**Aim of the exercise**
Go through the lines below and copy any that hold the string "record".

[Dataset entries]
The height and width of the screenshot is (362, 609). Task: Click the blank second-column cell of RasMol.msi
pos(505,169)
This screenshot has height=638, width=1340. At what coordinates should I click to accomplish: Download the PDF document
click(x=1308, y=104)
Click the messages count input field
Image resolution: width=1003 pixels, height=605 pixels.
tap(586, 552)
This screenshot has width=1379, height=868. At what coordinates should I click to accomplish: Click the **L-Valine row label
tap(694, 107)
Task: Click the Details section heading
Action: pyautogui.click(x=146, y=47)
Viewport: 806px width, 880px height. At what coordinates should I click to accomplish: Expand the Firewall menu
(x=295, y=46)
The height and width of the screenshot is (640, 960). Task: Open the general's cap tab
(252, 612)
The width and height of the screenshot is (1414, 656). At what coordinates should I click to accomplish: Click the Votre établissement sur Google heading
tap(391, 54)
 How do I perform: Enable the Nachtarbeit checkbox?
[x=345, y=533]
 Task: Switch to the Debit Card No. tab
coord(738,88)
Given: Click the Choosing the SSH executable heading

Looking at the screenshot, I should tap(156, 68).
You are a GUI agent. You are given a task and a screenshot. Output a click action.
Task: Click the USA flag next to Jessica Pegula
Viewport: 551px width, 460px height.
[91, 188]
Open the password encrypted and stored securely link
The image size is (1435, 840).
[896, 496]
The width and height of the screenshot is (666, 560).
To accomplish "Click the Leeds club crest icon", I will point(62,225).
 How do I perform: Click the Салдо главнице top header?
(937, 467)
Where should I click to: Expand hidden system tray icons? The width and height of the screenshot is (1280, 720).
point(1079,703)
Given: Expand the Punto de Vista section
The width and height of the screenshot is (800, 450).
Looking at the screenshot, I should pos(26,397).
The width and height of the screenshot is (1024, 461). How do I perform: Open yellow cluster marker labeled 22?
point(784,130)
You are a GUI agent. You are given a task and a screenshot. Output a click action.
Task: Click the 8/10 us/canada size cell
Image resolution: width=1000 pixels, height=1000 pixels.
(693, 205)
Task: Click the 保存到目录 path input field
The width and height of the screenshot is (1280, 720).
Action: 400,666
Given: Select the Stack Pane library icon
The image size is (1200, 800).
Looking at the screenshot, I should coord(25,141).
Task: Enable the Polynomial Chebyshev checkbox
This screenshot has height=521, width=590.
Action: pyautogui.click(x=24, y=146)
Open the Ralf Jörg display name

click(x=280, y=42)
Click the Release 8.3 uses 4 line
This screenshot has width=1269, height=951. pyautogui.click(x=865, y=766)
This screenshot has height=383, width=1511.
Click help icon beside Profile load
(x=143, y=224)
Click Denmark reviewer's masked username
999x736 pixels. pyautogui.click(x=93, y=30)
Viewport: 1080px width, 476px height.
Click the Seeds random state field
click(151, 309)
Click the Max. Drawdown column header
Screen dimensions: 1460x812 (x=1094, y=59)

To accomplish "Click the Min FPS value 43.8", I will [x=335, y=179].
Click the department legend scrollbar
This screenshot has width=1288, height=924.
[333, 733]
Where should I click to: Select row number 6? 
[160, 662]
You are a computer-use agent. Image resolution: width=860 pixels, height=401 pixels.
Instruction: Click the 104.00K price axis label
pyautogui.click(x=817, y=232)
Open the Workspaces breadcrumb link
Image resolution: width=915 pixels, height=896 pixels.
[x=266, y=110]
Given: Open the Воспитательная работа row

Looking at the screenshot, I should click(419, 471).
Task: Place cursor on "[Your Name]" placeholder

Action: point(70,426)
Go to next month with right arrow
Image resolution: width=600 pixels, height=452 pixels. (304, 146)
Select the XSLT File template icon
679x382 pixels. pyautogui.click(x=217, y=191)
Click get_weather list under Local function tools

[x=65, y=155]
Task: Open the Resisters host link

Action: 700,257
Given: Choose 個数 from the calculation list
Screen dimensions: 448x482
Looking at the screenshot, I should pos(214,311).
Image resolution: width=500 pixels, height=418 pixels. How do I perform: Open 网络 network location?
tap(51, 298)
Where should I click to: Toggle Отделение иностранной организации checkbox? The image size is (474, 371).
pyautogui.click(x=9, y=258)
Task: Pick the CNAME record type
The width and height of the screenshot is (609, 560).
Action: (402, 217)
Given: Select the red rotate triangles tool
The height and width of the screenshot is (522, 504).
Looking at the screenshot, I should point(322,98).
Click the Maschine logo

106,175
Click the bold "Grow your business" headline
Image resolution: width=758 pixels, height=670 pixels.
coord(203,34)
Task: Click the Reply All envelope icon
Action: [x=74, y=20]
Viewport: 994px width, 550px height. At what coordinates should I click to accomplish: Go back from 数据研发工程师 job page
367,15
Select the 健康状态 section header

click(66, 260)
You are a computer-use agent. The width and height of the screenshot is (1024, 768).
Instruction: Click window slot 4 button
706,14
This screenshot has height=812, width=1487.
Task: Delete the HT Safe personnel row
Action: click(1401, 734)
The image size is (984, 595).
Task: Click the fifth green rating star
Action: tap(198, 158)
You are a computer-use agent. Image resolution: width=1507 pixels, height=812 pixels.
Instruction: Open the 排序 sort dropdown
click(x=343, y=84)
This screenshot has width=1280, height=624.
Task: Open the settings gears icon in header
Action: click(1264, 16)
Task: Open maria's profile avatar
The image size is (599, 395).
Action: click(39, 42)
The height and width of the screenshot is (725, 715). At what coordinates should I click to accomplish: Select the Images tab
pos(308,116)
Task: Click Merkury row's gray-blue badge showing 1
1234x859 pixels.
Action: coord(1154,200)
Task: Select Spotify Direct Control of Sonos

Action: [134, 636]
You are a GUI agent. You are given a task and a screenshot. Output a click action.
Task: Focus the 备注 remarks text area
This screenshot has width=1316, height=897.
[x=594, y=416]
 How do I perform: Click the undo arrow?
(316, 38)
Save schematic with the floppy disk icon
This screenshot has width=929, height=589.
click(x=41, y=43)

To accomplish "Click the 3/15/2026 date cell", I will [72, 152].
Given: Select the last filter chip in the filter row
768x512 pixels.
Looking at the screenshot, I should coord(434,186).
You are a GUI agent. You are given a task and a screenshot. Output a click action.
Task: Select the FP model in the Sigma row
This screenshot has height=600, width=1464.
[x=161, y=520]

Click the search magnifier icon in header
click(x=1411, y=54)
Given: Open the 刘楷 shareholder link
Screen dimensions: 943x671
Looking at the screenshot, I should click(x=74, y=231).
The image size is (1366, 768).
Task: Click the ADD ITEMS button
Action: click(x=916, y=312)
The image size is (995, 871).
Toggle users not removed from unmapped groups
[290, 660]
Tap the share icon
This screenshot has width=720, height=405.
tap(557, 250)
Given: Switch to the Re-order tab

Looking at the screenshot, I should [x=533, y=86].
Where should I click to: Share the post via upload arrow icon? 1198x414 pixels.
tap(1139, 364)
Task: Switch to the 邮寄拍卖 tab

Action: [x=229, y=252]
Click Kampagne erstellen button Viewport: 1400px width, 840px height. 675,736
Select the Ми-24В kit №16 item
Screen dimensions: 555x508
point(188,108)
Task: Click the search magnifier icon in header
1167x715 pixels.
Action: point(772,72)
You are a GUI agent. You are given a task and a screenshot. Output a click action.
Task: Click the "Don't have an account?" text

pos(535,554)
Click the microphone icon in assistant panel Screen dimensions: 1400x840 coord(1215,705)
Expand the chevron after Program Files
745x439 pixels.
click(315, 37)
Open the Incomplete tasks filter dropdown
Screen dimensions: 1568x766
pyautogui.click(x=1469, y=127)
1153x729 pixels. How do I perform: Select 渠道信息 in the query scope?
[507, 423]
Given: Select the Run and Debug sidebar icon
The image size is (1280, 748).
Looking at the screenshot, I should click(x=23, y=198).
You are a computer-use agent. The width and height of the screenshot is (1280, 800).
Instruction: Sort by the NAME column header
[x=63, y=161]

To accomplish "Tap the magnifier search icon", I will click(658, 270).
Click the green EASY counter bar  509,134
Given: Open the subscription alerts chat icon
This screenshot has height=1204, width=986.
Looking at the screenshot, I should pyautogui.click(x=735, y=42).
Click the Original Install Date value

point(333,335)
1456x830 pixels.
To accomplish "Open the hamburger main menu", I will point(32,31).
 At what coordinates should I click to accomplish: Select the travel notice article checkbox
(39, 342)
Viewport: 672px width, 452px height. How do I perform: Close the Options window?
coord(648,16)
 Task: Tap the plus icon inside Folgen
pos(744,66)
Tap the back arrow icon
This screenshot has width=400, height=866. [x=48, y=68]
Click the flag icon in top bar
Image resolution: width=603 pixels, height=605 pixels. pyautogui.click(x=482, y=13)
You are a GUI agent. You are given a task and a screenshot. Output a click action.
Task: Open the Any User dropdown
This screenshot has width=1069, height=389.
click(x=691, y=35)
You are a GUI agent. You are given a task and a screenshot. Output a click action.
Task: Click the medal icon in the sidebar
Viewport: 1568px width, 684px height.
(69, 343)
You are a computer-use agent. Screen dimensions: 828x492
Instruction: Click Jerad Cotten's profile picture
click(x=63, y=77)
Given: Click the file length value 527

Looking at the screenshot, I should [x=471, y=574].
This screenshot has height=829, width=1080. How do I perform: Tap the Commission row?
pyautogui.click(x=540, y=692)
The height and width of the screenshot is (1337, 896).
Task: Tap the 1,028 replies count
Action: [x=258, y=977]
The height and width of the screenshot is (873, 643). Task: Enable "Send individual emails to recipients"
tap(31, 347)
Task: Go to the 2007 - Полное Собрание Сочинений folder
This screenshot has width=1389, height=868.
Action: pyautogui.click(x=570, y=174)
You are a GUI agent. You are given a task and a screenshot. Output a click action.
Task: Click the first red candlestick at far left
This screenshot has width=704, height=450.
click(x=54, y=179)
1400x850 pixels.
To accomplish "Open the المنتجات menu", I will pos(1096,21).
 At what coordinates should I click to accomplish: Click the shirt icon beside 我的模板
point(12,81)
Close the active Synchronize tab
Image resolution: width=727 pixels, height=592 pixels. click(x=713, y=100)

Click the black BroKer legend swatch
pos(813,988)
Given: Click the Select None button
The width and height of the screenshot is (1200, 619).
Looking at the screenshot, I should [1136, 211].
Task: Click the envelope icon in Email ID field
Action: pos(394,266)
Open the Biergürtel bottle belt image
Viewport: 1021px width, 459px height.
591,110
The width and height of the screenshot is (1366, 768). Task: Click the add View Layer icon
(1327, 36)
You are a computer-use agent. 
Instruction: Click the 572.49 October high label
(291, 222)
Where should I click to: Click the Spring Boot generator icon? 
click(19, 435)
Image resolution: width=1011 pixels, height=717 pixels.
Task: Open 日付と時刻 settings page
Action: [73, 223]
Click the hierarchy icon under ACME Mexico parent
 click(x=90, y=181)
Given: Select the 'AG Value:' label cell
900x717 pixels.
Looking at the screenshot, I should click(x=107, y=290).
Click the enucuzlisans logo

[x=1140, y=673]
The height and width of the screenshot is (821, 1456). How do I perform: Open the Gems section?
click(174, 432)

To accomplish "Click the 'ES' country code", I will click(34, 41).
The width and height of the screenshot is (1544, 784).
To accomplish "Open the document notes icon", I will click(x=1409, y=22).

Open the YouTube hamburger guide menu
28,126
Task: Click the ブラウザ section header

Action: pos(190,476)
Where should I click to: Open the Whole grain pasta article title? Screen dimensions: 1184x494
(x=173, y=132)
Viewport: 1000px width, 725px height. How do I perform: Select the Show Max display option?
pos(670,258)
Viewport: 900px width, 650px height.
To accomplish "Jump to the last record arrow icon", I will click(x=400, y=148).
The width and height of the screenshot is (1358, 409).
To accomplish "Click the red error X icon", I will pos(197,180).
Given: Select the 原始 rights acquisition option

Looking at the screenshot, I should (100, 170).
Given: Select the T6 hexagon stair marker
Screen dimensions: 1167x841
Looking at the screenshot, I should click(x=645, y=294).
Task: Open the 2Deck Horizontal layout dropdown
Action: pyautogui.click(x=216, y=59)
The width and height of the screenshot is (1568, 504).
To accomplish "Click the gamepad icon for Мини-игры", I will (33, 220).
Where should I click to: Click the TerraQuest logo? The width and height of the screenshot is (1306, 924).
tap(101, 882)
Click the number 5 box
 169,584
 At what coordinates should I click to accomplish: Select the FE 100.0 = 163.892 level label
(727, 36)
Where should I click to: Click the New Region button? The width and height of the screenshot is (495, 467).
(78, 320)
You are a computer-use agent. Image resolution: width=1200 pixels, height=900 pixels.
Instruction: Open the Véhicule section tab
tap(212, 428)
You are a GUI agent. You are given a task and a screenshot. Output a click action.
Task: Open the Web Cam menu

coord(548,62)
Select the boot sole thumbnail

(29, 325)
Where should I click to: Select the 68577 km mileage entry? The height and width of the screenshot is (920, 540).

**Written answer**
Task: Pick the CNAME record type
To accomplish "Jump to the last record arrow icon", I will click(x=400, y=148).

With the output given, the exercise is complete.